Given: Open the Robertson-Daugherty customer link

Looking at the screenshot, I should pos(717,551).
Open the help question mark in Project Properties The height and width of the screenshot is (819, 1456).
═══
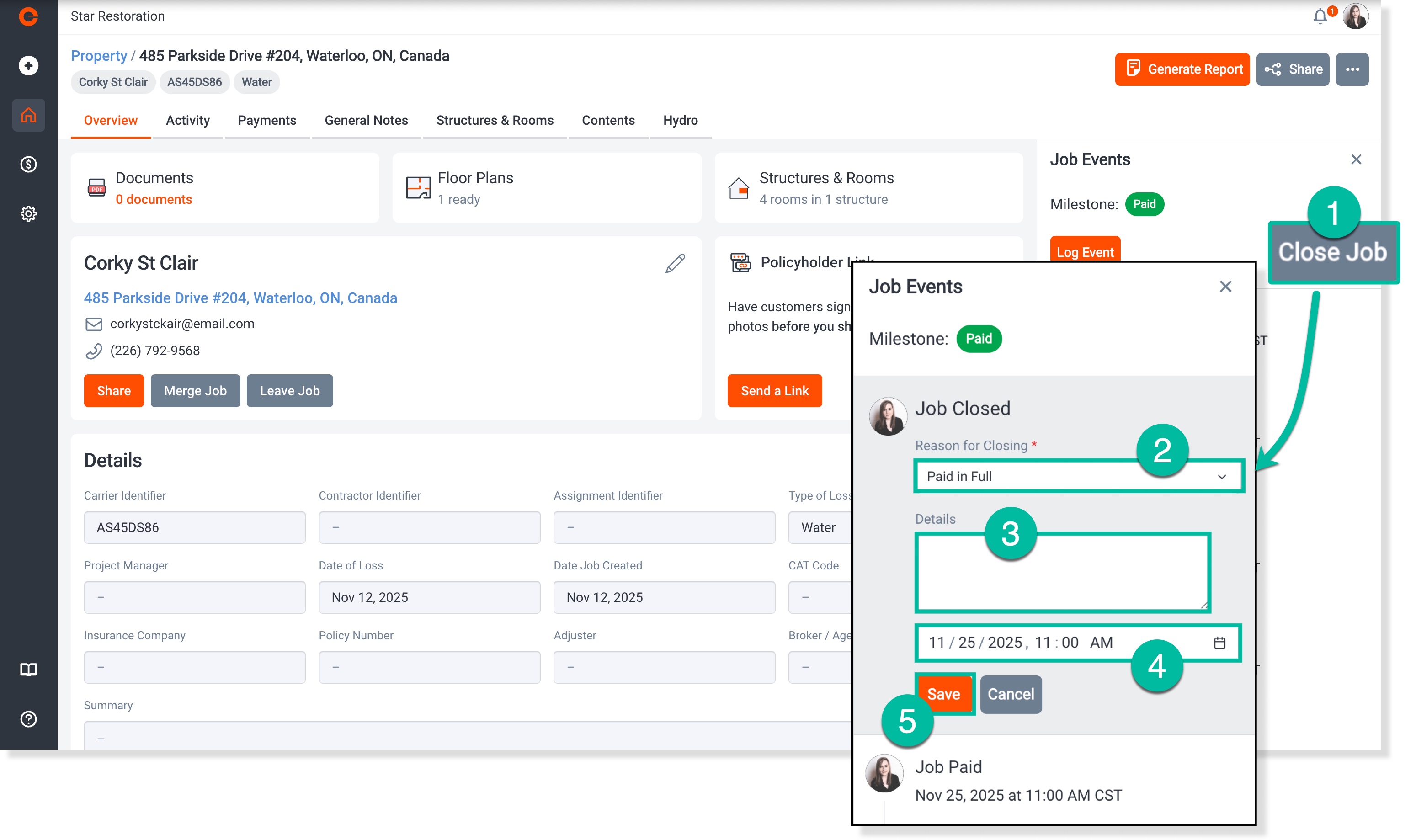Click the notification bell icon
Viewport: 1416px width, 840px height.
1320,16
═══
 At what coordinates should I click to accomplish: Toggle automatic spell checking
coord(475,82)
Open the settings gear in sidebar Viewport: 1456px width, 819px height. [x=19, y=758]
═══
* [Work to be completed]:
For this exercise, output exactly the lines above from the line with "Given: Open the" to the line with "Open the help", counting both, and leave out the rest.

* [Result of the exercise]:
Given: Open the Robertson-Daugherty customer link

Looking at the screenshot, I should pos(717,551).
Open the help question mark in Project Properties The height and width of the screenshot is (819, 1456).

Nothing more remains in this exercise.